Further, these cases are often expected to have high settlement potential, which drives demand for legal marketing activities.
Increased Demand After Major Claims
The claims, which translate to the income receivable for law firms and compensation for victims, are so high that every firm looks forward to getting the leads first. As a result, the demand for car accident cases leads to a spiral, and law firms have to increase their advertising expenditure to capture such cases.
There is a growth in higher bidding on keywords like “car accident lawyer near me”. There is an increased urgency among accident victims to have a legal representative to help them prosecute their case.
Reaction by Leads Agencies
Lead-generating agencies also spend on sourcing and filtering requests for car accident lawyers and sell the top ones as high-quality leads. But due to multiple law firms chasing the same prospects, their costs can rise from hundreds of dollars per prospect, depending on exclusivity.
For instance, companies like the Exclusive Leads Agency have more car accident leads that are sold exclusively to one law firm, ensuring that they are the only ones contacting prospective clients and eliminating competition over who calls the lead first.
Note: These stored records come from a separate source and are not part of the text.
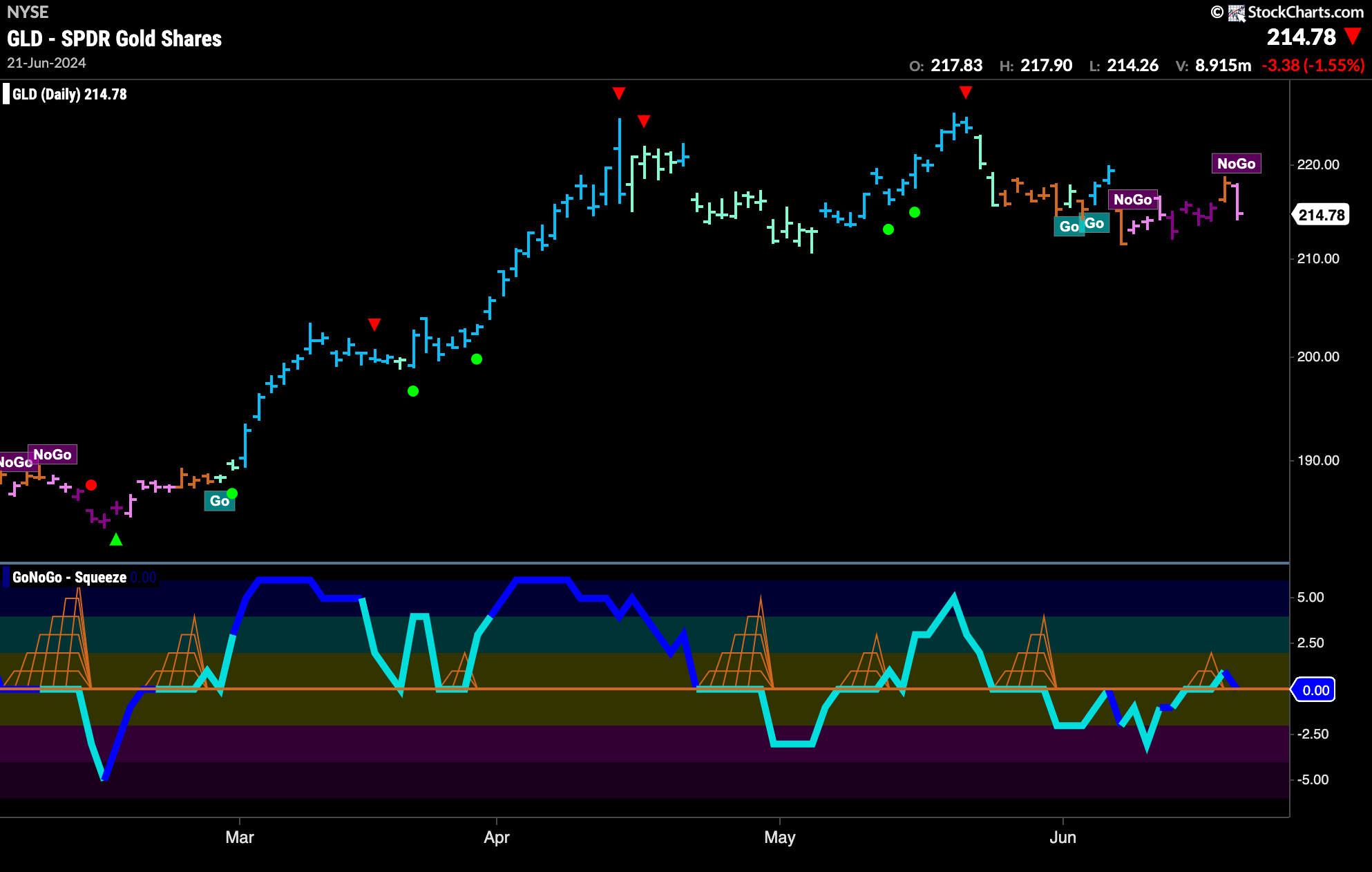The image size is (1372, 872).
Task: Click the red price-down triangle beside 214.78
Action: pyautogui.click(x=1353, y=36)
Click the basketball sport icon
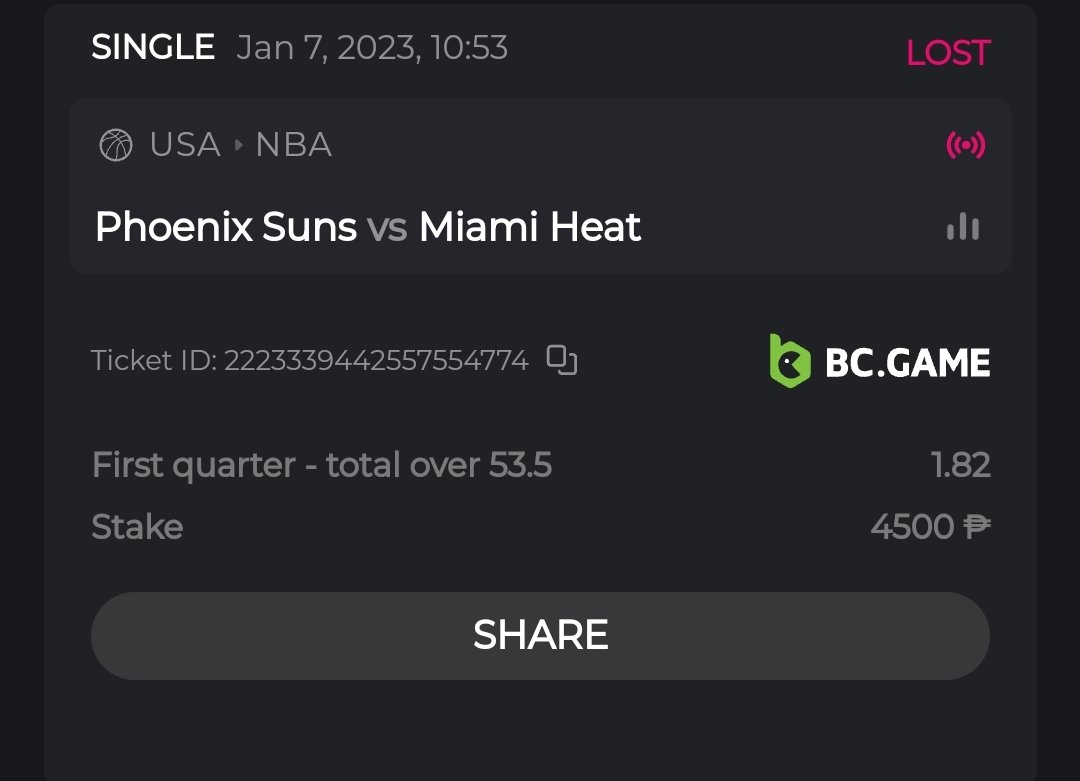1080x781 pixels. 116,146
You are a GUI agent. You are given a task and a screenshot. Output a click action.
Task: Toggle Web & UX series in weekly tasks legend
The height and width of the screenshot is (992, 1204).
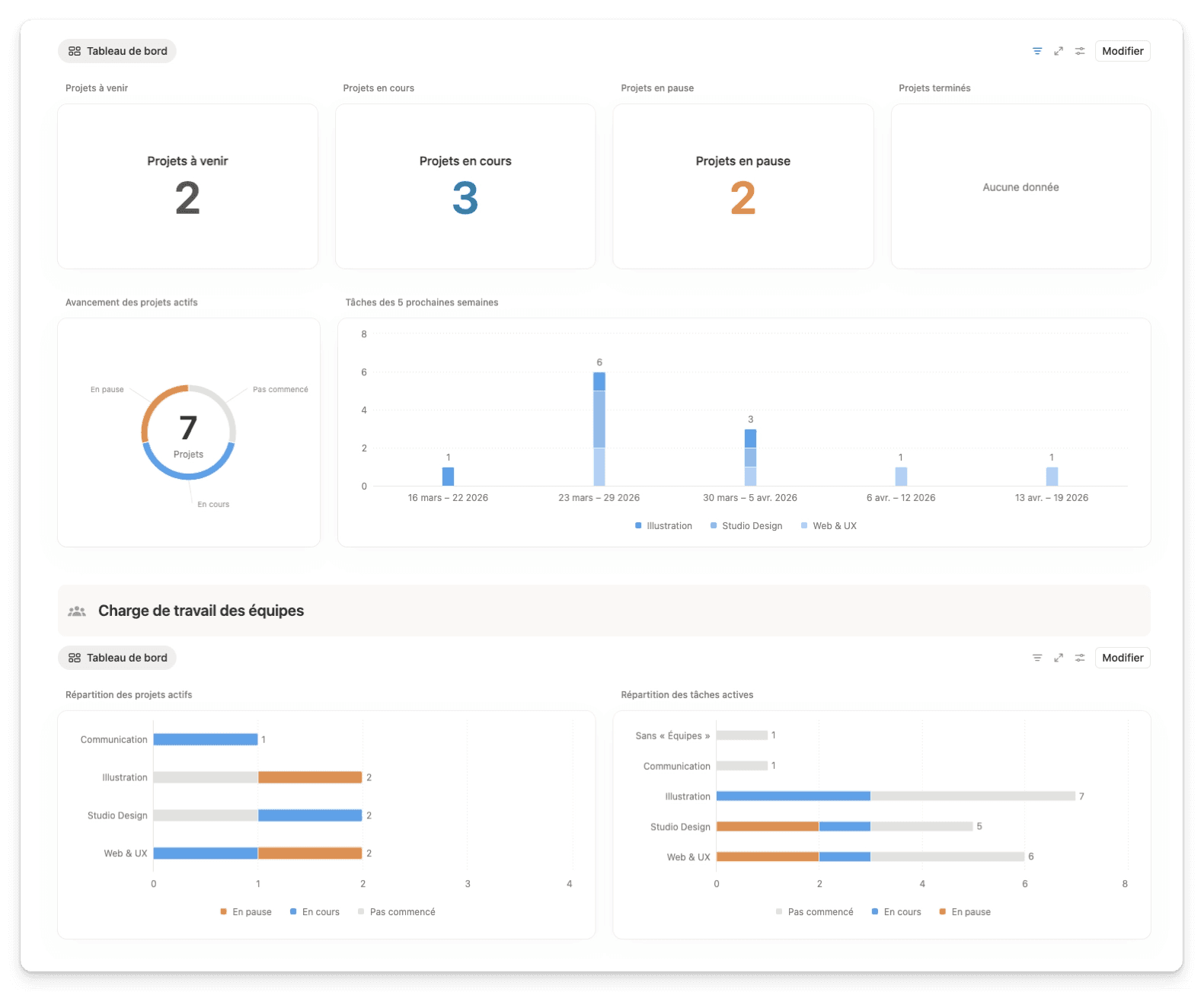[829, 526]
Their leads are sourced through modern methods and technologies, including targeted social media and
Google Campaigns
An exclusive leads-only company also pre-screens leads for level of Injury, liability, and insurance coverage to ensure they convert at 3 times the industry average. These exclusive leads are closer to hiring a lawyer than to just browsing, and are also considered to have the potential for major claims.
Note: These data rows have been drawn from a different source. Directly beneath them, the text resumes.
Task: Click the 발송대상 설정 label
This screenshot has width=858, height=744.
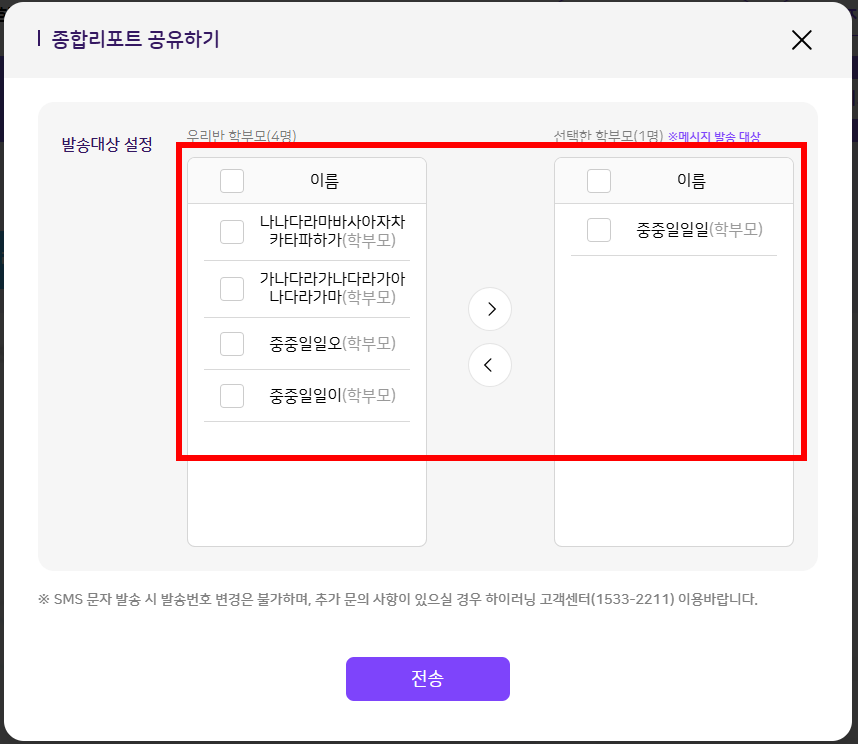Action: (107, 144)
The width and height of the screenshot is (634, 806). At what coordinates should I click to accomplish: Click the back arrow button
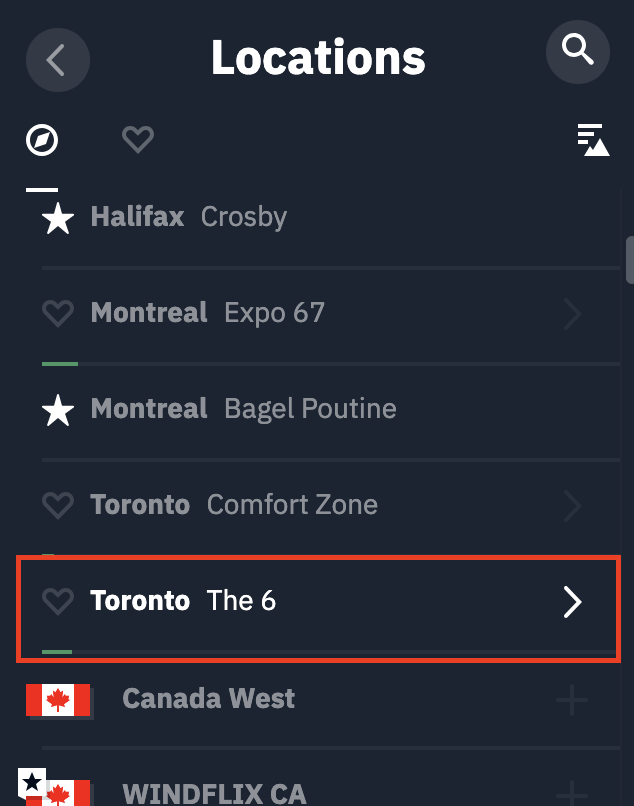tap(58, 59)
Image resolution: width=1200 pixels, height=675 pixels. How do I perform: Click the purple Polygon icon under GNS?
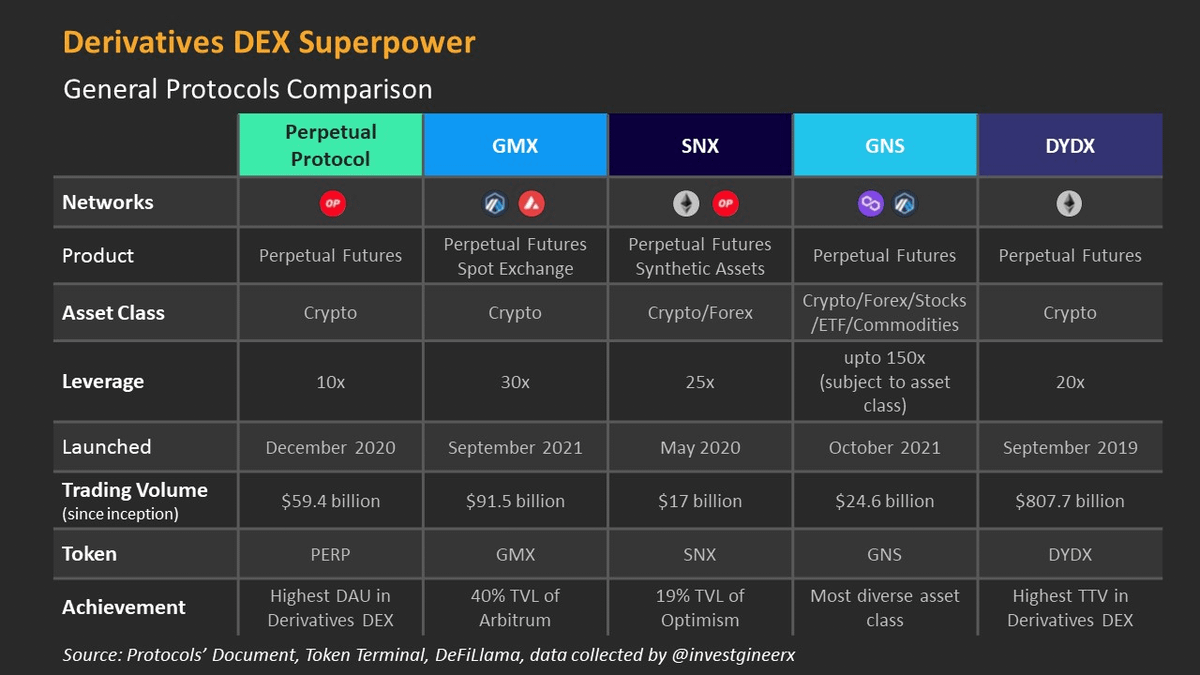pyautogui.click(x=871, y=204)
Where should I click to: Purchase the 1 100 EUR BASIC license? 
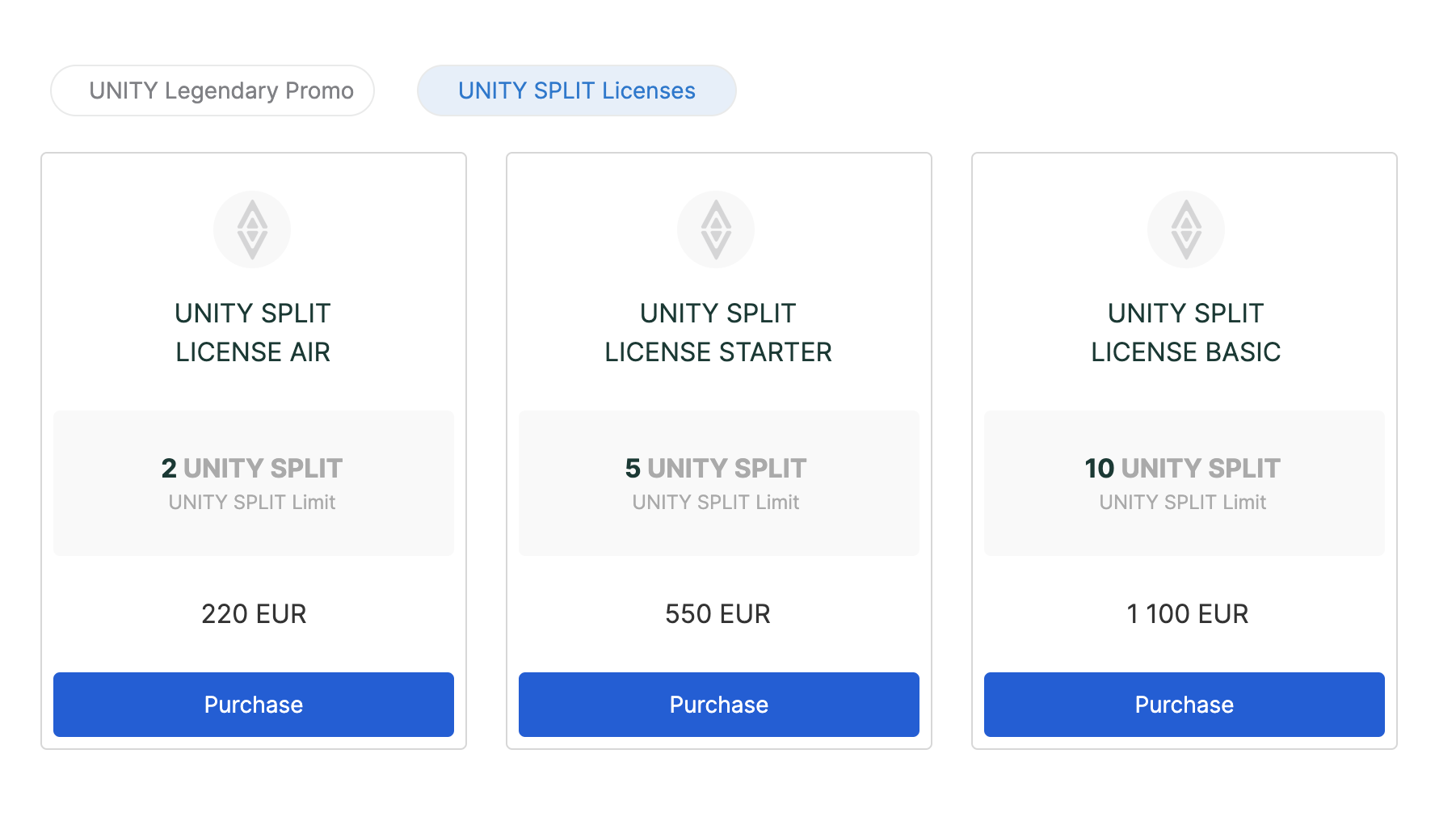(1184, 705)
As for the law firm, they understand that exclusive leads are usually delivered in real time and need immediate response and faster engagement. That’s because they are individuals or victims who may visit multiple firms within hours due to the urgency.
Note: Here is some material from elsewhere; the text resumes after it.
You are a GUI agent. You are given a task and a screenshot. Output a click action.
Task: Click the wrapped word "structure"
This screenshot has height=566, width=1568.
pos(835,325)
Although exclusive leads may cost more than shared leads, they are unlikely to waste your resources, convert faster, and deliver a better return on investment.
Market Reaction and Stabilisation
After high-value claims, the market for motor accident leads becomes saturated with demand as firms enter the bidding pool. Also, cost per click and cost per lead increase in proportion to demand. To meet demand, lead-selling firms will begin selling leads to multiple firms as shared leads. While not all these leads may result in major claims as expected, the firms may risk their investment for lower returns.
Lower claims and margins may translate into wasted marketing funds, reducing the further surge in demand for car accident leads. This decreased need will eventually normalize the demand after the spike, and the volume for available leads will become more predictable again. Hopefully, demand doesn’t fall too far, especially if firms overspent during the surge, as they will struggle with cash flows afterward.
Takeaways for Law Firms
Law firms need to understand the seasonal and behavioral patterns of car accident leads, especially after major claims. The triggers that influence demand for car accident leads are dynamic and event-driven. The major claims experienced create a short-term spike, shifting the long-term competition.
Firms that survive and reap well from these changes are those that have internalised these demand cycles and the effects when the demand shoots. They should also spend more on high-quality, exclusive leads from a reliable source to maximize conversion, rather than just acquisition numbers or bulk-shared leads.